In the run-up to the simultaneouselections held to the Assembly and the Lok Sabha in Odisha, Chief Minister and Biju Janata Dal (BJD) president Naveen Patnaik told journalists that he had no national ambitions and his interest was to see to the State’s development and the welfare of its people. In his public meetings he told people that they were his family members and he would continue to serve the State until his last breath. The people of Odisha seemed to have responded in kind and voted overwhelmingly for the BJD, helping the party secure a comfortable majority in the Assembly and perform rather well in the Lok Sabha election. The mandate is for a fifth consecutive term as Chief Minister for the charismatic Patnaik.
Even though many voters got swayed by Prime Minister Narendra Modi’s narrative on nationalism and voted for the Bharatiya Janata Party (BJP) in the Lok Sabha seats, the 21-year-old regional party virtually repeated its performance in the Assembly elections held in 2014. The BJD won 112 of the 146 Assembly seats for which elections were held (election to one seat in the 147-member Assembly was postponed following the death of a candidate), the BJP 23, the Congress nine and the Communist Party of India (Marxist) one. An independent is also among the winners. The BJD’s tally in the 2014 Assembly elections was 117; the Congress won 16 seats and the BJP 10 then.

DATA>
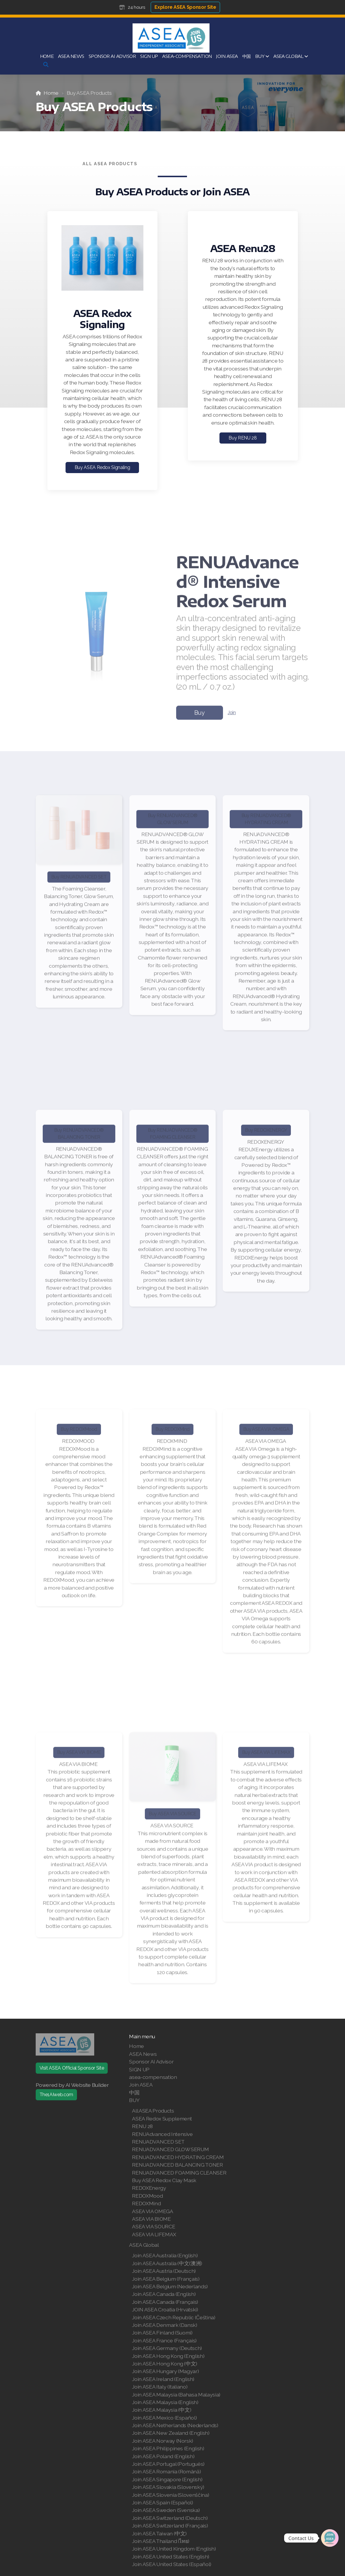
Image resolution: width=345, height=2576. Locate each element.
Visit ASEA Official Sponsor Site (72, 2068)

EXERCISE>
Write a continuation of the text on the BJD's win in the Odisha elections, beginning after its last sentence. The material has no connection to the text on the Odisha elections.

THE RESPONSE>
The BJD won 12 of the 21 Lok Sabha seats in the State this time, while the BJP bagged eight and the Congress one. In the 2014 Lok Sabha election, the BJD won 20 seats and the BJP one. Patnaik expressed his deep gratitude to the people of the State, especially women, who blessed the BJD “time and time again”. He also thanked the people for not responding to the so-called Modi wave to a large extent.
Hard work and strategy
The road to victory for the BJD was not at all smooth this time, with the party having to battle the anti-incumbency factor against Patnaik’s 19-year-old government. Many of his party colleagues found it tough to ward off the weariness among voters because of their repeated presence in the Assembly and Parliament.
Moreover, the 72-year-old bachelor politician had to combat a resurgent BJP across Odisha. He stayed overnight at places far from the capital Bhubaneswar and campaigned hard in every nook and cranny of the State. Braving the scorching sun, Patnaik held roadshows covering around 1,000 km and addressed over 120 meetings.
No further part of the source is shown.